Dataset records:
= = = =

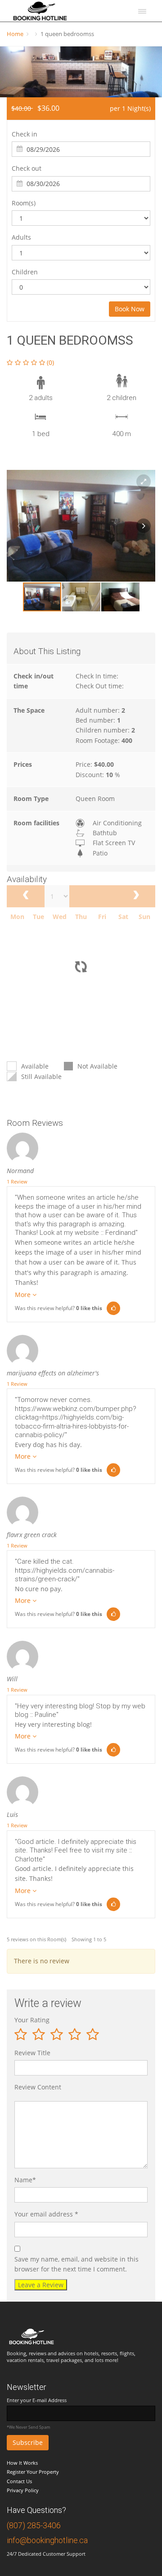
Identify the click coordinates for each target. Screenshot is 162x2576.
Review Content (37, 2087)
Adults (21, 237)
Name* (25, 2179)
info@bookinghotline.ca (47, 2540)
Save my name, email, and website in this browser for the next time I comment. (76, 2264)
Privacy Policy (23, 2490)
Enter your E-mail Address (37, 2400)
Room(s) (24, 203)
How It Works (22, 2462)
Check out (26, 168)
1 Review (17, 1181)
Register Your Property (33, 2471)
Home (15, 34)
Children (25, 272)
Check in (24, 134)
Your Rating (32, 2020)
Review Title (32, 2052)
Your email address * (46, 2214)
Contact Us (19, 2481)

= = = =

◆ YOUR OBJECTIVE
In the records, how many lines hold the word "email"? Answer with the number and no other words.

◆ WORKED SOLUTION
2